--- Listed entries ---

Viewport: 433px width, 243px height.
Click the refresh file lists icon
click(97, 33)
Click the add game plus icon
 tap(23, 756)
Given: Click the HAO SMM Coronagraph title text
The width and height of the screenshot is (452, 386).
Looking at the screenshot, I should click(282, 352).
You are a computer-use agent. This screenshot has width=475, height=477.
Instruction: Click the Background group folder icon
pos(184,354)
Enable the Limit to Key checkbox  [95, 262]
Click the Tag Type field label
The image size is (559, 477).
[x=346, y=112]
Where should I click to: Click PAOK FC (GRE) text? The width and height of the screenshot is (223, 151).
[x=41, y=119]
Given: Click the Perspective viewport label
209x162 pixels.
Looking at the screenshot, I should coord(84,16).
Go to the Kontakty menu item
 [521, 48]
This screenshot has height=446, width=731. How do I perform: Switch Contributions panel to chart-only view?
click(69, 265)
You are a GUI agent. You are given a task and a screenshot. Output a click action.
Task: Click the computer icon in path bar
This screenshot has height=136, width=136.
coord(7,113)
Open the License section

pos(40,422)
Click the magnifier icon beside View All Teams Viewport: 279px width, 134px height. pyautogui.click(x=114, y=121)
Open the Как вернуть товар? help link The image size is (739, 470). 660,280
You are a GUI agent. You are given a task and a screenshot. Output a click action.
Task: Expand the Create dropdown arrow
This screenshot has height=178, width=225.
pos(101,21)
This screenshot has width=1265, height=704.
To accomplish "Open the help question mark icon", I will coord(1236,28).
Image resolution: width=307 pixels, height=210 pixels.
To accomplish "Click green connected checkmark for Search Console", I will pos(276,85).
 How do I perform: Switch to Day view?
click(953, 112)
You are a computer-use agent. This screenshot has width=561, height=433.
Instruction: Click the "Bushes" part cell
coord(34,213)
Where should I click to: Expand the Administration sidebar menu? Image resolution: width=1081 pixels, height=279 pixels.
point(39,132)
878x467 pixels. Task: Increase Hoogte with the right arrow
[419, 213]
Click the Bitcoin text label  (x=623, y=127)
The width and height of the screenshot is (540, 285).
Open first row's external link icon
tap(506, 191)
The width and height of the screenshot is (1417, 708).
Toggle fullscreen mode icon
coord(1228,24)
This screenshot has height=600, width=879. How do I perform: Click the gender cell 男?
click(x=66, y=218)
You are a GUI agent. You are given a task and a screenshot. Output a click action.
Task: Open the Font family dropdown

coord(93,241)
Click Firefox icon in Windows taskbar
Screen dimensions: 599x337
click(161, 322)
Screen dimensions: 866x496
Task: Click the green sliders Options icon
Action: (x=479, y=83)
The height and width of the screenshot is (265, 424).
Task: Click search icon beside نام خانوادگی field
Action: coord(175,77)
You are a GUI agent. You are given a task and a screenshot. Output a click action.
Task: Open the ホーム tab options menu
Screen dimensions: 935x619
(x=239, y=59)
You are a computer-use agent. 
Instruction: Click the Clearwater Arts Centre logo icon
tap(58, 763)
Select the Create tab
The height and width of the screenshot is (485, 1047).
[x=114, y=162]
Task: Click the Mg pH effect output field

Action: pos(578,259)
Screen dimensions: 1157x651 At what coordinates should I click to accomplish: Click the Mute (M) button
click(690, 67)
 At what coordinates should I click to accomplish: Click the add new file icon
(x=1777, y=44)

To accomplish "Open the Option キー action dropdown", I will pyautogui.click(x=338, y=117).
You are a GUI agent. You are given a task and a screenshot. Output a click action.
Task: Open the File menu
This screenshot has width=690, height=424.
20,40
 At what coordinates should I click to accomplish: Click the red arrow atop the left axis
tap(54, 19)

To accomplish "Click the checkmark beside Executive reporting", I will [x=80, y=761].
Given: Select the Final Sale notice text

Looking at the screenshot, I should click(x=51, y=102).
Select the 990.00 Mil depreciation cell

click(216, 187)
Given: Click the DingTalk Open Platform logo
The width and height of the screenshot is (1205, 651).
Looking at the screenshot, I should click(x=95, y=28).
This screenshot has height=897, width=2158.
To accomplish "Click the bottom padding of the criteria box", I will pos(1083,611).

---

> What the task asks
Restate the entries. Match them exactly.

> Solution for this task
Viewport: 433px width, 243px height.
Click the refresh file lists icon
click(97, 33)
Click the add game plus icon
 tap(23, 756)
Given: Click the HAO SMM Coronagraph title text
The width and height of the screenshot is (452, 386).
Looking at the screenshot, I should click(282, 352).
You are a computer-use agent. This screenshot has width=475, height=477.
Instruction: Click the Background group folder icon
pos(184,354)
Enable the Limit to Key checkbox  [95, 262]
Click the Tag Type field label
The image size is (559, 477).
[x=346, y=112]
Where should I click to: Click PAOK FC (GRE) text? The width and height of the screenshot is (223, 151).
[x=41, y=119]
Given: Click the Perspective viewport label
209x162 pixels.
Looking at the screenshot, I should coord(84,16).
Go to the Kontakty menu item
 [521, 48]
This screenshot has height=446, width=731. How do I perform: Switch Contributions panel to chart-only view?
click(69, 265)
You are a GUI agent. You are given a task and a screenshot. Output a click action.
Task: Click the computer icon in path bar
This screenshot has height=136, width=136.
coord(7,113)
Open the License section

pos(40,422)
Click the magnifier icon beside View All Teams Viewport: 279px width, 134px height. pyautogui.click(x=114, y=121)
Open the Как вернуть товар? help link The image size is (739, 470). 660,280
You are a GUI agent. You are given a task and a screenshot. Output a click action.
Task: Expand the Create dropdown arrow
This screenshot has height=178, width=225.
pos(101,21)
This screenshot has width=1265, height=704.
To accomplish "Open the help question mark icon", I will coord(1236,28).
Image resolution: width=307 pixels, height=210 pixels.
To accomplish "Click green connected checkmark for Search Console", I will pos(276,85).
 How do I perform: Switch to Day view?
click(953, 112)
You are a computer-use agent. This screenshot has width=561, height=433.
Instruction: Click the "Bushes" part cell
coord(34,213)
Where should I click to: Expand the Administration sidebar menu? Image resolution: width=1081 pixels, height=279 pixels.
point(39,132)
878x467 pixels. Task: Increase Hoogte with the right arrow
[419, 213]
Click the Bitcoin text label  (x=623, y=127)
The width and height of the screenshot is (540, 285).
Open first row's external link icon
tap(506, 191)
The width and height of the screenshot is (1417, 708).
Toggle fullscreen mode icon
coord(1228,24)
This screenshot has height=600, width=879. How do I perform: Click the gender cell 男?
click(x=66, y=218)
You are a GUI agent. You are given a task and a screenshot. Output a click action.
Task: Open the Font family dropdown

coord(93,241)
Click Firefox icon in Windows taskbar
Screen dimensions: 599x337
click(161, 322)
Screen dimensions: 866x496
Task: Click the green sliders Options icon
Action: (x=479, y=83)
The height and width of the screenshot is (265, 424).
Task: Click search icon beside نام خانوادگی field
Action: coord(175,77)
You are a GUI agent. You are given a task and a screenshot. Output a click action.
Task: Open the ホーム tab options menu
Screen dimensions: 935x619
(x=239, y=59)
You are a computer-use agent. 
Instruction: Click the Clearwater Arts Centre logo icon
tap(58, 763)
Select the Create tab
The height and width of the screenshot is (485, 1047).
[x=114, y=162]
Task: Click the Mg pH effect output field

Action: pos(578,259)
Screen dimensions: 1157x651 At what coordinates should I click to accomplish: Click the Mute (M) button
click(690, 67)
 At what coordinates should I click to accomplish: Click the add new file icon
(x=1777, y=44)

To accomplish "Open the Option キー action dropdown", I will pyautogui.click(x=338, y=117).
You are a GUI agent. You are given a task and a screenshot. Output a click action.
Task: Open the File menu
This screenshot has width=690, height=424.
20,40
 At what coordinates should I click to accomplish: Click the red arrow atop the left axis
tap(54, 19)

To accomplish "Click the checkmark beside Executive reporting", I will [x=80, y=761].
Given: Select the Final Sale notice text

Looking at the screenshot, I should click(x=51, y=102).
Select the 990.00 Mil depreciation cell

click(216, 187)
Given: Click the DingTalk Open Platform logo
The width and height of the screenshot is (1205, 651).
Looking at the screenshot, I should click(x=95, y=28).
This screenshot has height=897, width=2158.
To accomplish "Click the bottom padding of the criteria box", I will pos(1083,611).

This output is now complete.